Lara explains how Katrynia’s inclusion in the drama helps to unveil this mysterious thriller.

"The writer Tony Grisoni has done a fantastic job of creating this wonderful mirror between the detective story and the unravelling of Borlú’s own personal relationship. Including Katrynia creates a heart at the centre of this detective story and makes you care for David’s character and so you have a bit more empathy for him and the whole situation because of this love story."

Paying this multi-faceted role wasn’t the only factor that made Lara want to be part of this project.

"I desperately wanted to work with David Morrissey (Borlú) because I had just worked with Imelda Staunton in the award winning stage musical Gypsy and they are very much of the same wonderful school of talent, training and skill so I thought it would be such a gift to play opposite someone like David. He is phenomenal. Not only is he a brilliant and skilful actor, he is a lovely guy and he was in every scene, every day so it was exhausting for him and yet it never showed.

"I also spoke with the director, Tom Shankland, and he had the clearest vision of something that is actually very complicated, especially when it comes to shooting the two different worlds of this drama and distinguishing those worlds and all of their characteristics in colour, tone, texture and style.

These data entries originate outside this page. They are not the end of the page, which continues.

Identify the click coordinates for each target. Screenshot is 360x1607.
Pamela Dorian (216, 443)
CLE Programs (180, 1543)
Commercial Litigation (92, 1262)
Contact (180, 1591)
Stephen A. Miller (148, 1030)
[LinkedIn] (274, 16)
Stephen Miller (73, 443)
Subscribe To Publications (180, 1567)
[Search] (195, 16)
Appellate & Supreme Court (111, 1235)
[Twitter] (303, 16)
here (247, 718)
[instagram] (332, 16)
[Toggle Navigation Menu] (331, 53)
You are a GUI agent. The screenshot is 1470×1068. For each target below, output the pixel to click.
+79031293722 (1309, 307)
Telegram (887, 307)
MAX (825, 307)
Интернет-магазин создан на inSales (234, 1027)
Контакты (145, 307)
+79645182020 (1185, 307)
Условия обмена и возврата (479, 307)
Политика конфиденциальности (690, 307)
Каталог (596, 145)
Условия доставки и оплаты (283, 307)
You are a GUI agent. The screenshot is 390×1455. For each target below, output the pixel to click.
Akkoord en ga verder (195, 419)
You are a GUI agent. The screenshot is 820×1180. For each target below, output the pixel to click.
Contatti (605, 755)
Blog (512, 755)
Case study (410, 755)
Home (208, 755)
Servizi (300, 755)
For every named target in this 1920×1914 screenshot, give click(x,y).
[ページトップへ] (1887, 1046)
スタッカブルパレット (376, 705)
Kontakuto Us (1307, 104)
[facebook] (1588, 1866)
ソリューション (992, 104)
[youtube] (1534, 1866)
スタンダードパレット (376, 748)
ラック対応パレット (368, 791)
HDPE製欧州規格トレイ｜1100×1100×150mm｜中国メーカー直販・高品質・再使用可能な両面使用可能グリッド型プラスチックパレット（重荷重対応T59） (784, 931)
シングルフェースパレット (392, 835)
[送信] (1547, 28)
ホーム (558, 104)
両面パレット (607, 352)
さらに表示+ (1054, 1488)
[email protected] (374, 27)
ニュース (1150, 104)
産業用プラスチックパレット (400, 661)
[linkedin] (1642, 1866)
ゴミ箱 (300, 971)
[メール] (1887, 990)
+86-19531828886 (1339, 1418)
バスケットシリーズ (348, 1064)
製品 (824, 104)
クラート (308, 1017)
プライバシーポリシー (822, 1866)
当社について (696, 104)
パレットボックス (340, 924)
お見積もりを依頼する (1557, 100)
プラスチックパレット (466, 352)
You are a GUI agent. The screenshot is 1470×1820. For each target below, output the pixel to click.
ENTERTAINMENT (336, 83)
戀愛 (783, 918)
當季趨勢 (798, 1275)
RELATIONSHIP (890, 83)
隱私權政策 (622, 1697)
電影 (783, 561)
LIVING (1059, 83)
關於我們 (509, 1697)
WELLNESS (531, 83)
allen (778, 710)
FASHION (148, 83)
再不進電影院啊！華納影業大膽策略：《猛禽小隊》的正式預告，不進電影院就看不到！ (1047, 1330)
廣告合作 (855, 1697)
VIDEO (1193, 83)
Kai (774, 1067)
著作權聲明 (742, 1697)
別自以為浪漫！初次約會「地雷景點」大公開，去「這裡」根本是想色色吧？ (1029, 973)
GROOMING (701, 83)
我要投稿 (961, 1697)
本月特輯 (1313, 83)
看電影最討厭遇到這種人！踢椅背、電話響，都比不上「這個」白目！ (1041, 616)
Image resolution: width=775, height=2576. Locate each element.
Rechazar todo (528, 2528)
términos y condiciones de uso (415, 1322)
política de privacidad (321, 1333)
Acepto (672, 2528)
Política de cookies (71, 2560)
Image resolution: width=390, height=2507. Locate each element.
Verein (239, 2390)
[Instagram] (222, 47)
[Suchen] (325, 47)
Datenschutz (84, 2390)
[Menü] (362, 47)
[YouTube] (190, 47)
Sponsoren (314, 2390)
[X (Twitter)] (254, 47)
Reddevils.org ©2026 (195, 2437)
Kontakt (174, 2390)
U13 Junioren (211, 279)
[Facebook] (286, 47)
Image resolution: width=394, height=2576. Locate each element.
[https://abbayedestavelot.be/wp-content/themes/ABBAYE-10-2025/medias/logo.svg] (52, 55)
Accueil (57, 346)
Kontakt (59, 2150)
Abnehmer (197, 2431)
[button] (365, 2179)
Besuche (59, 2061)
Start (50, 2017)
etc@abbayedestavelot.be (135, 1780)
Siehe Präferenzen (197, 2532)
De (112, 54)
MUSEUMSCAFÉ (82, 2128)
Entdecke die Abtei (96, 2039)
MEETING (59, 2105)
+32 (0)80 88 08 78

"Beźel, the fictional setting Katrynia lives, feels like a drab Eastern European country in the 1970s so there was a lot of mustard, browns and greens and everything feels like it has been thrown together with no thought. There is very little structure but when you are trying to throw something together you end up having to work harder than when you are putting together something more structured because you have to go against wanting to perfect things. The costume department were amazing with allowing us to be very free. If we felt like taking something off mid scene they were happy to allow us to do that and would make it all work."

Filming in Liverpool was an enjoyable experience for Lara because of her family connection to the city.

"My husband was born in Liverpool so I felt like I went from home to home because his mother’s side of the family are all still there. Since we have been together I have never had the chance to go to Liverpool and visit that side of the family, I have only ever seen them when they have come down to London so it was great. I was going there as a new mum with a 12 week old baby but I had this amazing support unit with all my wonderful relatives around me and I was being spoiled rotten with Sunday roasts. Liverpool has evolved so much, it is such a vibrant city and I am a bit of a foodie and the food was brilliant. There has been a real injection of money and love into that city and it shows. People were in such good spirits and were supportive of us filming in their city; it was wonderful."

Lara reveals there were some challenges that arose during filming.

"For me the most challenging part of shooting was getting my head around when it was my reality or if it was Borlú’s projection. We filmed scenes numerous times in different ways because often you are seeing my character through Borlú’s recollection of events and then often days later we would go back and film it as my reality. We were telling stories within stories. It makes you realise, in that Black Mirror way, that what we project as our reality and what actually happens can be two different things."

Lara tells us what she thinks makes this drama stand alone and why she believes audiences will enjoy it.

"We do detective dramas very well in this country but I think the fact that this is so much more than that is what really excited me about it. Visually, it is so cinematic and it also plays a little bit with your psyche in terms of what is real and what is not and what we hold in our subconscious. It opens one’s mind. Whether we know it or not we all tend to live in a form of bubble, even if it is a liberal and wide bubble, and this story is a bit of an eye opener on how we live, and on humanity."